## Aim of the task
Copy the listing below word for word, keeping every line as it is.
---
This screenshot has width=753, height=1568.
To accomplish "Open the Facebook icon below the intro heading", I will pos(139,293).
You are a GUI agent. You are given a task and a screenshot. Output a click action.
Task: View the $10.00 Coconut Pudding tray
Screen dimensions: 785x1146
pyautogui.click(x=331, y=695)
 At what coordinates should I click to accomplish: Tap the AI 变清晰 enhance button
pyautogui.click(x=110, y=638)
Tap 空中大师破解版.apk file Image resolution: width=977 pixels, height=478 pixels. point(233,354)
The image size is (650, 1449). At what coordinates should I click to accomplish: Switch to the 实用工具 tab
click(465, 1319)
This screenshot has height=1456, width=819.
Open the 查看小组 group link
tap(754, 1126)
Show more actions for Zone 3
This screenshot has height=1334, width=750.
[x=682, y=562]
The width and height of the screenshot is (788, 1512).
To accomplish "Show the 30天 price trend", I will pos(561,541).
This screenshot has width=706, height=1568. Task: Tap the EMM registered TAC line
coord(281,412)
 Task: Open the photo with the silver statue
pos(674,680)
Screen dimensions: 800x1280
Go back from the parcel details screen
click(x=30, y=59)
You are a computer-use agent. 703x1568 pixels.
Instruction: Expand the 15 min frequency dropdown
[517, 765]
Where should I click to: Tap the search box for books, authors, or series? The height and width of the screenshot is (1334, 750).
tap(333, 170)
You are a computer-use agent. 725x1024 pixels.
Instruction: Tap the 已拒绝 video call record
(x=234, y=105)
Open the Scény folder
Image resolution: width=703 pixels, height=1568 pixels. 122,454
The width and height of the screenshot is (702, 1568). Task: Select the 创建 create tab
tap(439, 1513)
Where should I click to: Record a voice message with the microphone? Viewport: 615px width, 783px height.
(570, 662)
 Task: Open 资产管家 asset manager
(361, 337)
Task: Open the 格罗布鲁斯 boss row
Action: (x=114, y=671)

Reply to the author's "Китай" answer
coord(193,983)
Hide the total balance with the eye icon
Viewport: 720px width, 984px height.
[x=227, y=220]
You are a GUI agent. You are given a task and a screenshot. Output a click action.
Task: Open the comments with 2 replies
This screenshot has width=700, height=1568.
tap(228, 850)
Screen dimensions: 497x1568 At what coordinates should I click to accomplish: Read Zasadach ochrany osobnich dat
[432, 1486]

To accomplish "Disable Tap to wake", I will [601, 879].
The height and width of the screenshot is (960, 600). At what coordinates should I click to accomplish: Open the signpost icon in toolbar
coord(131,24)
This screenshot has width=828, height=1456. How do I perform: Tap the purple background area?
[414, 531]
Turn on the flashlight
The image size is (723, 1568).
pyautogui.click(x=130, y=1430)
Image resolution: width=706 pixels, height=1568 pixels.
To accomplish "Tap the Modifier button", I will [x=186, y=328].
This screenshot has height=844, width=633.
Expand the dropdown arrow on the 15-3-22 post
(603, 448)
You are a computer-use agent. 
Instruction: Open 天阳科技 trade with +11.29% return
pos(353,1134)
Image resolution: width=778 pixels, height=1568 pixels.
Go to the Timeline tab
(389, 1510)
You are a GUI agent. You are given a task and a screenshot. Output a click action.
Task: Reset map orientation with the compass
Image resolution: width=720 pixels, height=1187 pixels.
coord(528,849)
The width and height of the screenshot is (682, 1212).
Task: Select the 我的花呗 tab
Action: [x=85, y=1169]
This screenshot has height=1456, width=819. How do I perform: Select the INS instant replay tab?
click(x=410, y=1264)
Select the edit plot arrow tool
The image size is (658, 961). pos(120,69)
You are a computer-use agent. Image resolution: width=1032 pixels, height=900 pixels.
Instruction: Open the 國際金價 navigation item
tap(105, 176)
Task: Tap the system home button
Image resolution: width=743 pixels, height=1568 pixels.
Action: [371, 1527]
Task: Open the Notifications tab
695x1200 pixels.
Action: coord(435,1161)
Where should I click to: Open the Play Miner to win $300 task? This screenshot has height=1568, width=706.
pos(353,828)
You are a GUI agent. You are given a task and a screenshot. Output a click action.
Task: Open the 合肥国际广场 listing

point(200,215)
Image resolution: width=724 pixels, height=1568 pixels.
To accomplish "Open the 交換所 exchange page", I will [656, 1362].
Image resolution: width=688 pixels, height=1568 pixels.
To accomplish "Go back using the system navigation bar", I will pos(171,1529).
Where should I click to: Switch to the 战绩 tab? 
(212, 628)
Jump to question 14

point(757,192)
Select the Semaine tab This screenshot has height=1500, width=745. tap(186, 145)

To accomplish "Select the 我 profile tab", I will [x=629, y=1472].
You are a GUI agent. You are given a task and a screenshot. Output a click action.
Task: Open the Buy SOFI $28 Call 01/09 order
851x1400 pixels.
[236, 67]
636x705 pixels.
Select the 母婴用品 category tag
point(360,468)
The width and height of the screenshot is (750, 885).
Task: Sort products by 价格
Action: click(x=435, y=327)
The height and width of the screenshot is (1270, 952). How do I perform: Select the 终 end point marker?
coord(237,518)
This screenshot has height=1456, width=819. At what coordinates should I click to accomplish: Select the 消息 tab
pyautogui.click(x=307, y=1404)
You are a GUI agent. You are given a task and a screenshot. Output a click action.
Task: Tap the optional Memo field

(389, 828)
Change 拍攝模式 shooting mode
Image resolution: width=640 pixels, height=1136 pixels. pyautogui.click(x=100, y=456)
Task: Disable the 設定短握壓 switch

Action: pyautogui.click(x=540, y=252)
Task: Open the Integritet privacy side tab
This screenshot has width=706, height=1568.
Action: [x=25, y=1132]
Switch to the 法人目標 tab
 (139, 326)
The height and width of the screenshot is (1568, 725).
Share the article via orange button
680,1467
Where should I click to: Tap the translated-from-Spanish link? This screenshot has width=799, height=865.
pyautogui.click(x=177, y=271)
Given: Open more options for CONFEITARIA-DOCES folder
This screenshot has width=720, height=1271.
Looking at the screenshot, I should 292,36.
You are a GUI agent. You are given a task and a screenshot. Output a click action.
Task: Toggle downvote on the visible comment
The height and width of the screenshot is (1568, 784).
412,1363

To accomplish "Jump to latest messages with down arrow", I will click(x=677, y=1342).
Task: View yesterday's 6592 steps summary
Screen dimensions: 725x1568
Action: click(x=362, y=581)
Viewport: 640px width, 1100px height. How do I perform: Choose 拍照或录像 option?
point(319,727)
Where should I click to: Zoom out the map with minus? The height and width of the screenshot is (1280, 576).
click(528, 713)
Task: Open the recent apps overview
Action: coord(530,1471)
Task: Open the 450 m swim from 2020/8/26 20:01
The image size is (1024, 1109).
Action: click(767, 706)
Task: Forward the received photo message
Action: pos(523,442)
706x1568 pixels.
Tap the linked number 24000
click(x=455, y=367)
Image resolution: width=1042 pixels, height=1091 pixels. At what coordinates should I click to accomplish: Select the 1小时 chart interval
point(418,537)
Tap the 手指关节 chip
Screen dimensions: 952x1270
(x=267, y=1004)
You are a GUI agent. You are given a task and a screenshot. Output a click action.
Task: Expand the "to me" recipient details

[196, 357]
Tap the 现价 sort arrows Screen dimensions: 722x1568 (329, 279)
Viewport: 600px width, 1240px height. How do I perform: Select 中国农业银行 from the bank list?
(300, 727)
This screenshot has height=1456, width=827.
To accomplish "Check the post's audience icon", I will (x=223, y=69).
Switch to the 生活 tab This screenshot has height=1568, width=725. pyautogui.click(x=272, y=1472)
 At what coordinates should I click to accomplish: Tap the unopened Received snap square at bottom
---
## Task response
This screenshot has width=753, height=1568.
To accomplish "Open the Facebook icon below the intro heading", I will pos(139,293).
You are a GUI agent. You are given a task and a screenshot. Output a click action.
Task: View the $10.00 Coconut Pudding tray
Screen dimensions: 785x1146
pyautogui.click(x=331, y=695)
 At what coordinates should I click to accomplish: Tap the AI 变清晰 enhance button
pyautogui.click(x=110, y=638)
Tap 空中大师破解版.apk file Image resolution: width=977 pixels, height=478 pixels. point(233,354)
The image size is (650, 1449). At what coordinates should I click to accomplish: Switch to the 实用工具 tab
click(465, 1319)
This screenshot has height=1456, width=819.
Open the 查看小组 group link
tap(754, 1126)
Show more actions for Zone 3
This screenshot has height=1334, width=750.
[x=682, y=562]
The width and height of the screenshot is (788, 1512).
To accomplish "Show the 30天 price trend", I will pos(561,541).
This screenshot has width=706, height=1568. Task: Tap the EMM registered TAC line
coord(281,412)
 Task: Open the photo with the silver statue
pos(674,680)
Screen dimensions: 800x1280
Go back from the parcel details screen
click(x=30, y=59)
You are a computer-use agent. 703x1568 pixels.
Instruction: Expand the 15 min frequency dropdown
[517, 765]
Where should I click to: Tap the search box for books, authors, or series? The height and width of the screenshot is (1334, 750).
tap(333, 170)
You are a computer-use agent. 725x1024 pixels.
Instruction: Tap the 已拒绝 video call record
(x=234, y=105)
Open the Scény folder
Image resolution: width=703 pixels, height=1568 pixels. 122,454
The width and height of the screenshot is (702, 1568). Task: Select the 创建 create tab
tap(439, 1513)
Where should I click to: Record a voice message with the microphone? Viewport: 615px width, 783px height.
(570, 662)
 Task: Open 资产管家 asset manager
(361, 337)
Task: Open the 格罗布鲁斯 boss row
Action: (x=114, y=671)

Reply to the author's "Китай" answer
coord(193,983)
Hide the total balance with the eye icon
Viewport: 720px width, 984px height.
[x=227, y=220]
You are a GUI agent. You are given a task and a screenshot. Output a click action.
Task: Open the comments with 2 replies
This screenshot has width=700, height=1568.
tap(228, 850)
Screen dimensions: 497x1568 At what coordinates should I click to accomplish: Read Zasadach ochrany osobnich dat
[432, 1486]

To accomplish "Disable Tap to wake", I will [601, 879].
The height and width of the screenshot is (960, 600). At what coordinates should I click to accomplish: Open the signpost icon in toolbar
coord(131,24)
This screenshot has width=828, height=1456. How do I perform: Tap the purple background area?
[414, 531]
Turn on the flashlight
The image size is (723, 1568).
pyautogui.click(x=130, y=1430)
Image resolution: width=706 pixels, height=1568 pixels.
To accomplish "Tap the Modifier button", I will [x=186, y=328].
This screenshot has height=844, width=633.
Expand the dropdown arrow on the 15-3-22 post
(603, 448)
You are a computer-use agent. 
Instruction: Open 天阳科技 trade with +11.29% return
pos(353,1134)
Image resolution: width=778 pixels, height=1568 pixels.
Go to the Timeline tab
(389, 1510)
You are a GUI agent. You are given a task and a screenshot. Output a click action.
Task: Reset map orientation with the compass
Image resolution: width=720 pixels, height=1187 pixels.
coord(528,849)
The width and height of the screenshot is (682, 1212).
Task: Select the 我的花呗 tab
Action: [x=85, y=1169]
This screenshot has height=1456, width=819. How do I perform: Select the INS instant replay tab?
click(x=410, y=1264)
Select the edit plot arrow tool
The image size is (658, 961). pos(120,69)
You are a computer-use agent. Image resolution: width=1032 pixels, height=900 pixels.
Instruction: Open the 國際金價 navigation item
tap(105, 176)
Task: Tap the system home button
Image resolution: width=743 pixels, height=1568 pixels.
Action: [371, 1527]
Task: Open the Notifications tab
695x1200 pixels.
Action: coord(435,1161)
Where should I click to: Open the Play Miner to win $300 task? This screenshot has height=1568, width=706.
pos(353,828)
You are a GUI agent. You are given a task and a screenshot. Output a click action.
Task: Open the 合肥国际广场 listing

point(200,215)
Image resolution: width=724 pixels, height=1568 pixels.
To accomplish "Open the 交換所 exchange page", I will [656, 1362].
Image resolution: width=688 pixels, height=1568 pixels.
To accomplish "Go back using the system navigation bar", I will pos(171,1529).
Where should I click to: Switch to the 战绩 tab? 
(212, 628)
Jump to question 14

point(757,192)
Select the Semaine tab This screenshot has height=1500, width=745. tap(186, 145)

To accomplish "Select the 我 profile tab", I will [x=629, y=1472].
You are a GUI agent. You are given a task and a screenshot. Output a click action.
Task: Open the Buy SOFI $28 Call 01/09 order
851x1400 pixels.
[236, 67]
636x705 pixels.
Select the 母婴用品 category tag
point(360,468)
The width and height of the screenshot is (750, 885).
Task: Sort products by 价格
Action: click(x=435, y=327)
The height and width of the screenshot is (1270, 952). How do I perform: Select the 终 end point marker?
coord(237,518)
This screenshot has height=1456, width=819. At what coordinates should I click to accomplish: Select the 消息 tab
pyautogui.click(x=307, y=1404)
You are a GUI agent. You are given a task and a screenshot. Output a click action.
Task: Tap the optional Memo field

(389, 828)
Change 拍攝模式 shooting mode
Image resolution: width=640 pixels, height=1136 pixels. pyautogui.click(x=100, y=456)
Task: Disable the 設定短握壓 switch

Action: pyautogui.click(x=540, y=252)
Task: Open the Integritet privacy side tab
This screenshot has width=706, height=1568.
Action: [x=25, y=1132]
Switch to the 法人目標 tab
 (139, 326)
The height and width of the screenshot is (1568, 725).
Share the article via orange button
680,1467
Where should I click to: Tap the translated-from-Spanish link? This screenshot has width=799, height=865.
pyautogui.click(x=177, y=271)
Given: Open more options for CONFEITARIA-DOCES folder
This screenshot has width=720, height=1271.
Looking at the screenshot, I should 292,36.
You are a GUI agent. You are given a task and a screenshot. Output a click action.
Task: Toggle downvote on the visible comment
The height and width of the screenshot is (1568, 784).
412,1363

To accomplish "Jump to latest messages with down arrow", I will click(x=677, y=1342).
Task: View yesterday's 6592 steps summary
Screen dimensions: 725x1568
Action: click(x=362, y=581)
Viewport: 640px width, 1100px height. How do I perform: Choose 拍照或录像 option?
point(319,727)
Where should I click to: Zoom out the map with minus? The height and width of the screenshot is (1280, 576).
click(528, 713)
Task: Open the recent apps overview
Action: coord(530,1471)
Task: Open the 450 m swim from 2020/8/26 20:01
The image size is (1024, 1109).
Action: click(767, 706)
Task: Forward the received photo message
Action: pos(523,442)
706x1568 pixels.
Tap the linked number 24000
click(x=455, y=367)
Image resolution: width=1042 pixels, height=1091 pixels. At what coordinates should I click to accomplish: Select the 1小时 chart interval
point(418,537)
Tap the 手指关节 chip
Screen dimensions: 952x1270
(x=267, y=1004)
You are a GUI agent. You are given a task and a screenshot. Output a click action.
Task: Expand the "to me" recipient details

[196, 357]
Tap the 现价 sort arrows Screen dimensions: 722x1568 (329, 279)
Viewport: 600px width, 1240px height. How do I perform: Select 中国农业银行 from the bank list?
(300, 727)
This screenshot has height=1456, width=827.
To accomplish "Check the post's audience icon", I will (x=223, y=69).
Switch to the 生活 tab This screenshot has height=1568, width=725. pyautogui.click(x=272, y=1472)
 At what coordinates should I click to accomplish: Tap the unopened Received snap square at bottom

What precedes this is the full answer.